Data di atas adalah data awal tahun. Badan Meteorologi Klimatologi dan Geofisika (BMKG) memperkirakan, sebagian besar wilayah Indonesia akan mengalami awal musim hujan periode Oktober—Desember 2023, yaitu sebanyak 477 zona musim (ZOM) atau sekitar 68,24%. Sementara itu, puncak musim hujan 2023/2024 di sebagian besar wilayah Indonesia diprakirakan terjadi pada Januari dan Februari 2024, yaitu sebanyak 385 ZOM (55,08%).

Prakiraan BMKG terbukti, hujan deras di awal Desember mengantarkan banjir di beberapa wilayah, terutama kota-kota besar. Namun, dalam beberapa waktu terakhir, ada tendensi penyangkalan terjadinya bencana banjir di puluhan titik di wilayah perkotaan oleh pemangku kebijakan. Menurut mereka itu bukan banjir, melainkan “genangan”(muslimah.news/14/12/23).
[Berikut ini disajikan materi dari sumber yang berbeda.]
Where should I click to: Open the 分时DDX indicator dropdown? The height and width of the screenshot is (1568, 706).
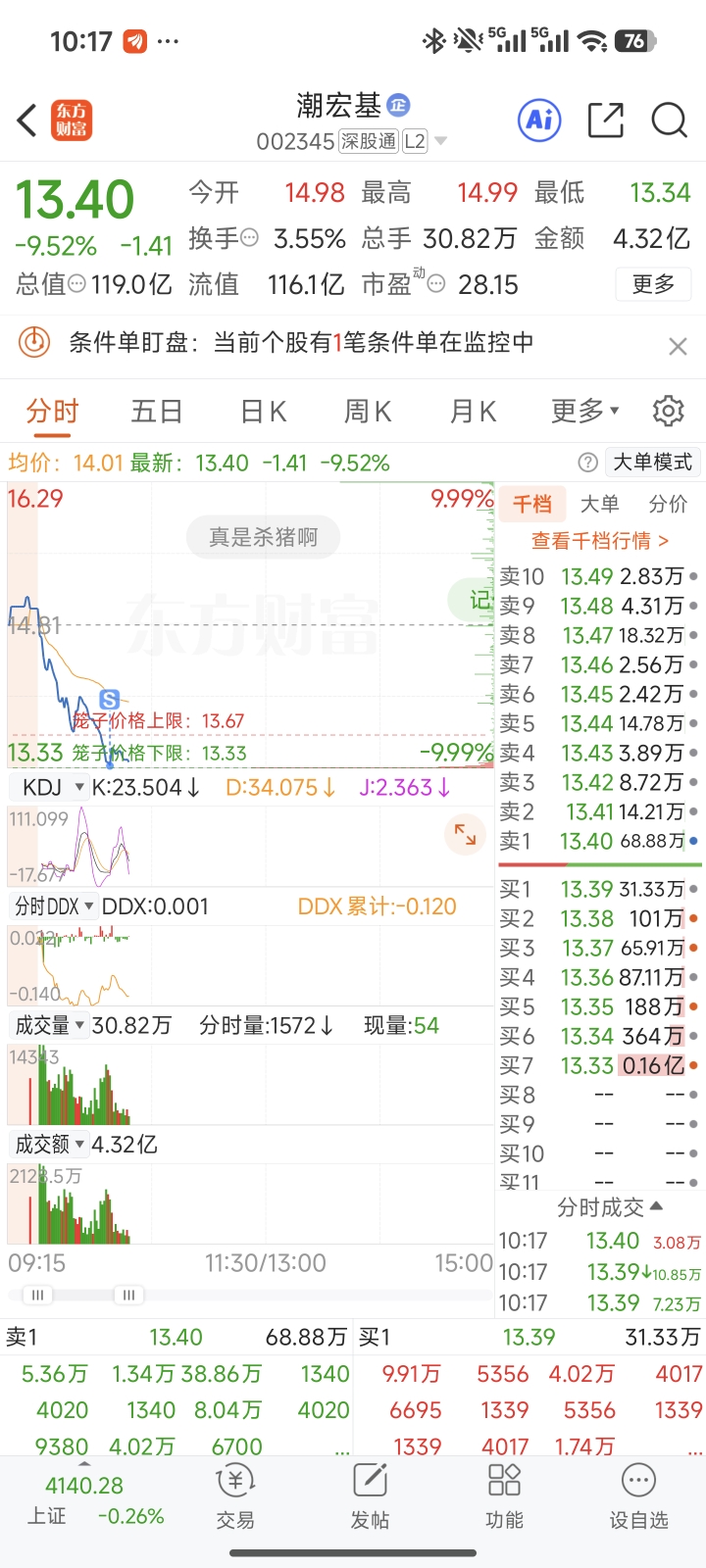tap(54, 906)
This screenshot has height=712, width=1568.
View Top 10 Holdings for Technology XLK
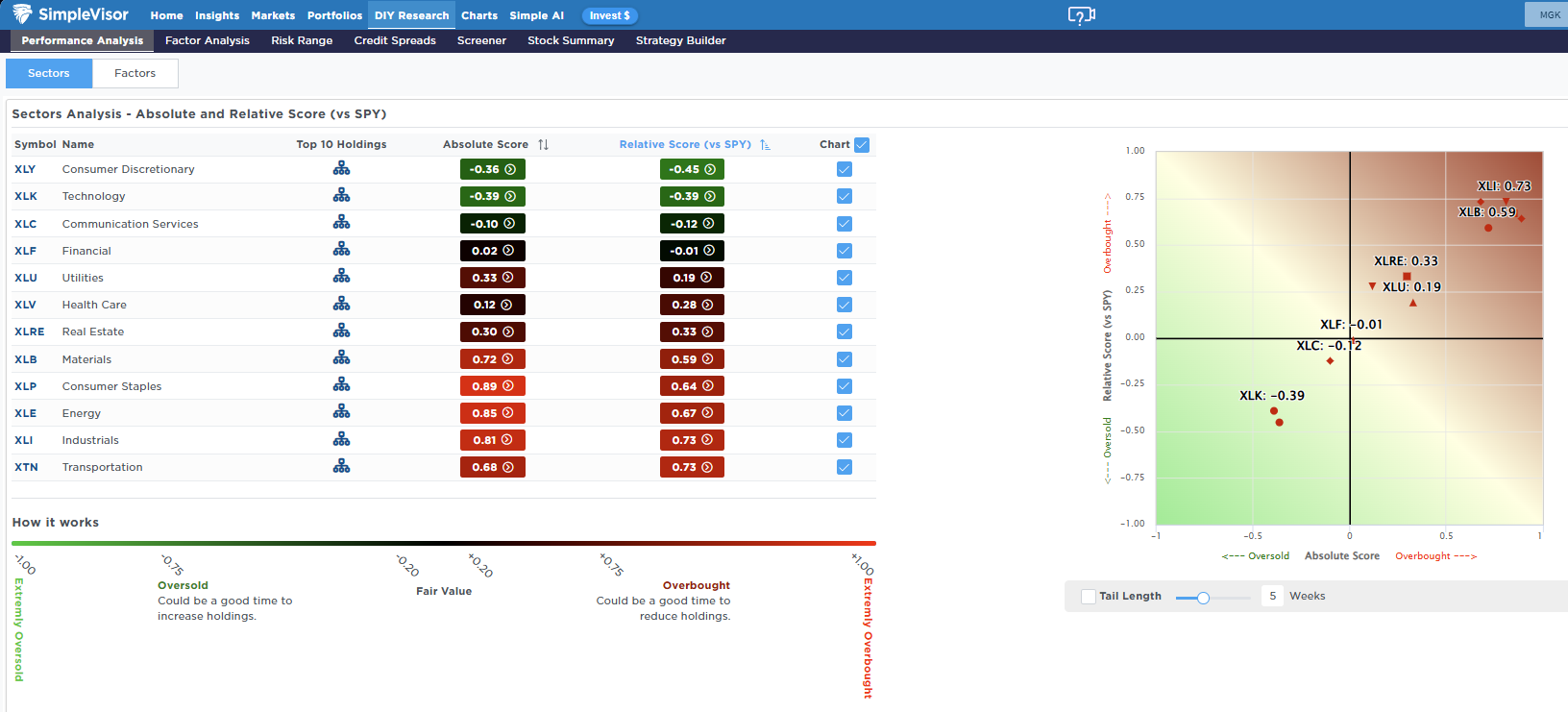click(x=341, y=196)
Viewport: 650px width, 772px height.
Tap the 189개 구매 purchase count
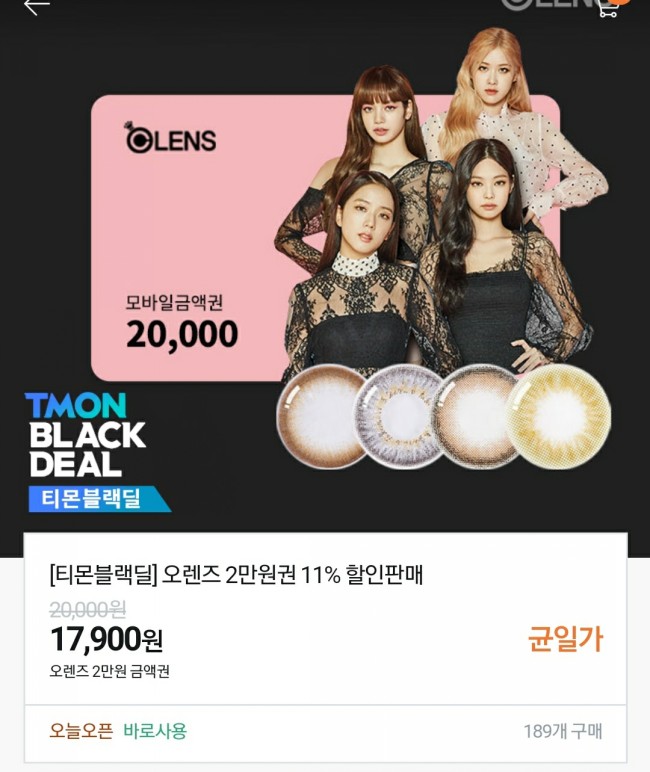click(563, 731)
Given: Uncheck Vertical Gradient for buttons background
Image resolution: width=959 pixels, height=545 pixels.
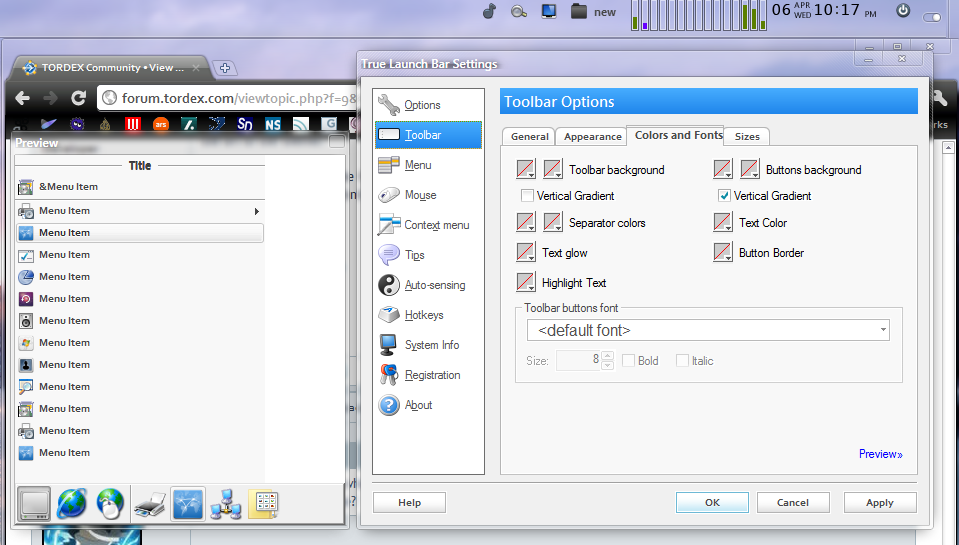Looking at the screenshot, I should [x=724, y=196].
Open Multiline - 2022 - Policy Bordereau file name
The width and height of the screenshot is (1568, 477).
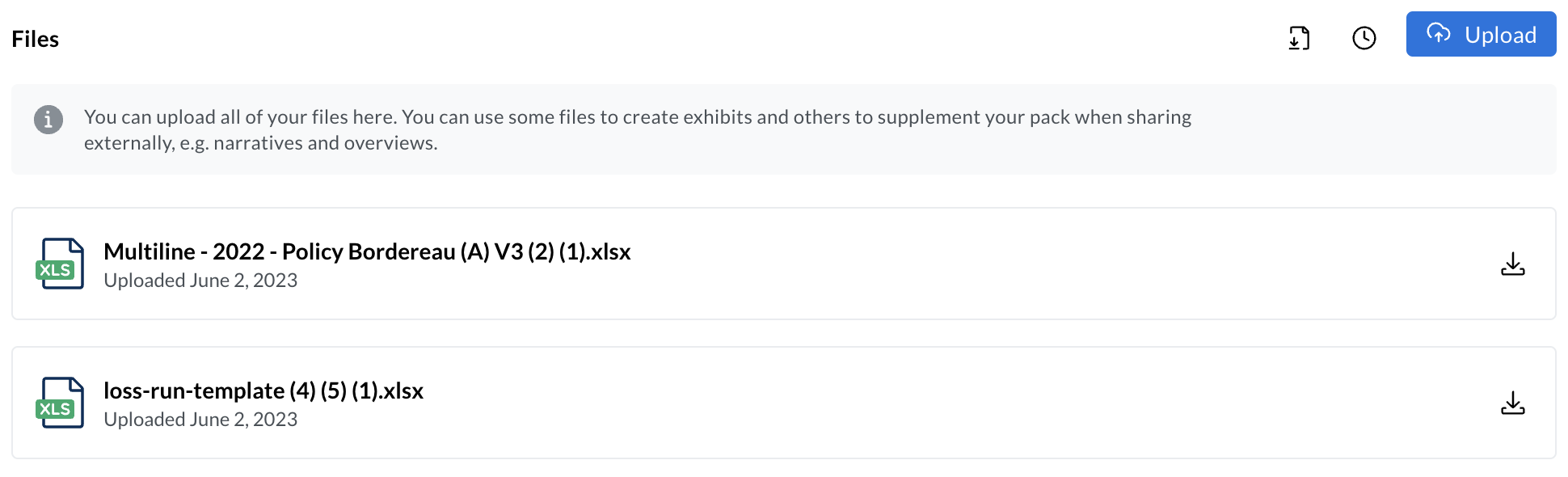pyautogui.click(x=367, y=251)
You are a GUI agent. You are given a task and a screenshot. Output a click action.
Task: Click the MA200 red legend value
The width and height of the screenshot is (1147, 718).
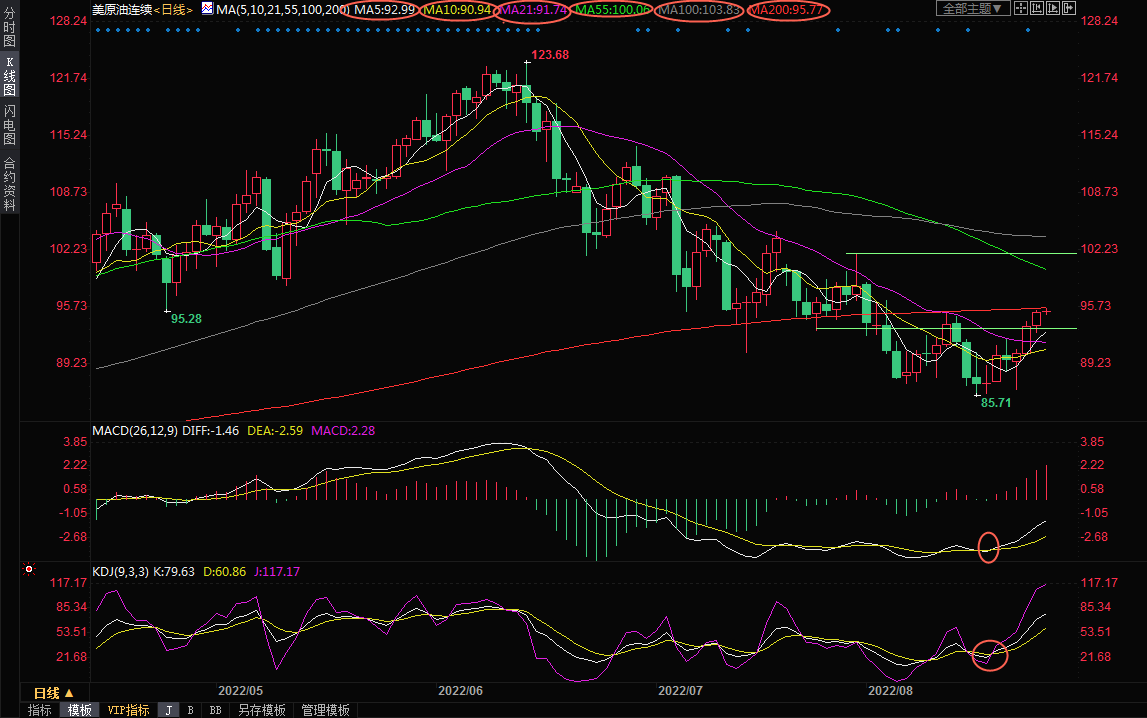point(785,10)
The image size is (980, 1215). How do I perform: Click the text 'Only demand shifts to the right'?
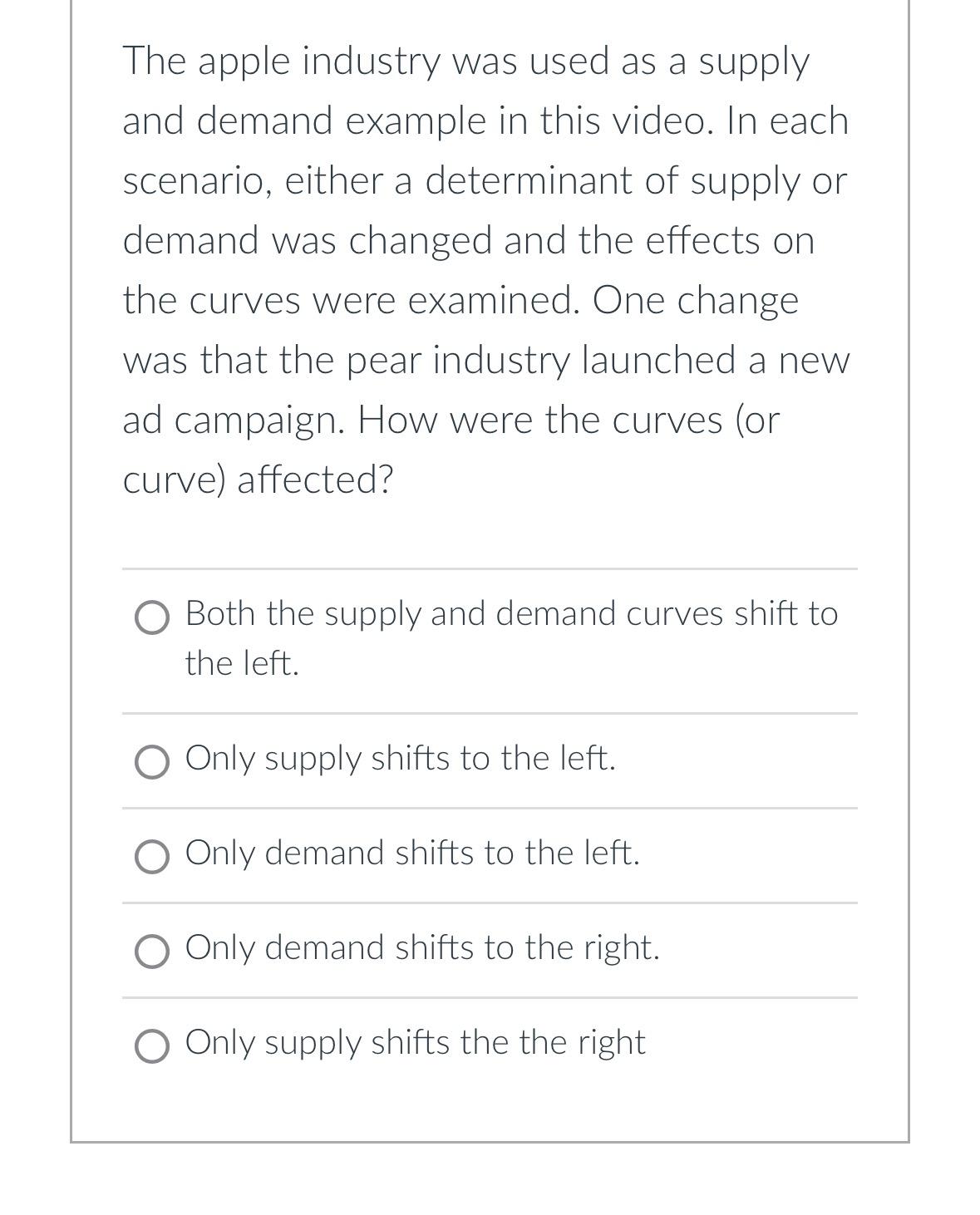click(422, 947)
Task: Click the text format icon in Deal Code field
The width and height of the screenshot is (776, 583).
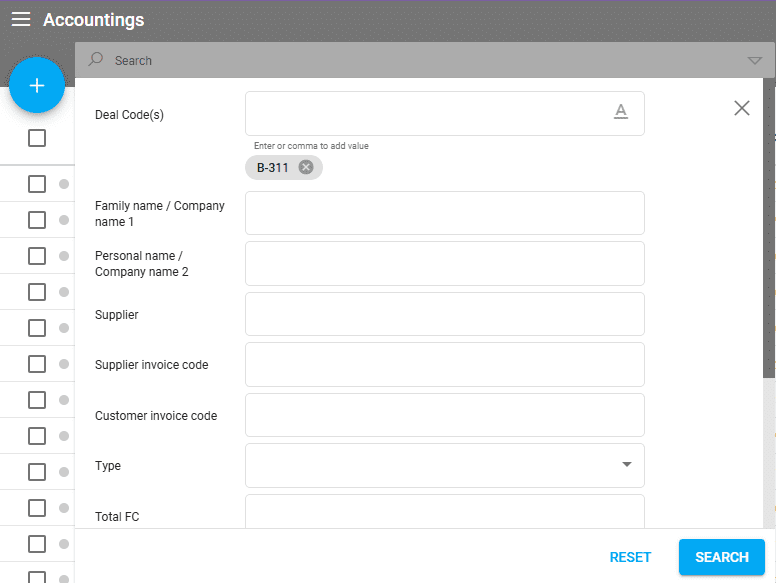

Seperti halnya juga di Kalimantan Selatan
Tabalong. Banjir rendam Perumahan Warga, 400 Warga Terdampak
Minggu, 17 Desember
Banjir terjadi di Desa Bintang Ara, Kabupaten Tabalong, rumah warga terendam dan ratusan warga terdampak. Banjir yang melanda Desa Bintang Ara, Kecamatan Bintang Ara, Kabupaten Tabalong, bergerak ke hilir dan mengancam daerah di bawahnya. Kendati demikian masih ada sejumlah areal dan rumah warga di Bintang Ara yang masih terendam, Sabtu (16/12) sore.  

Anggota Badan Permusyawaratan Desa (BPD) Bintang Ara Arliani menerangkan warga yang rumahnya kebanjiran tidak mengungsi.

“Mereka ingin jaga rumah,” katanya. Apalagi aliran listrik diputus karena membahayakan(Banjarmasinpost.co.id/17/12/23).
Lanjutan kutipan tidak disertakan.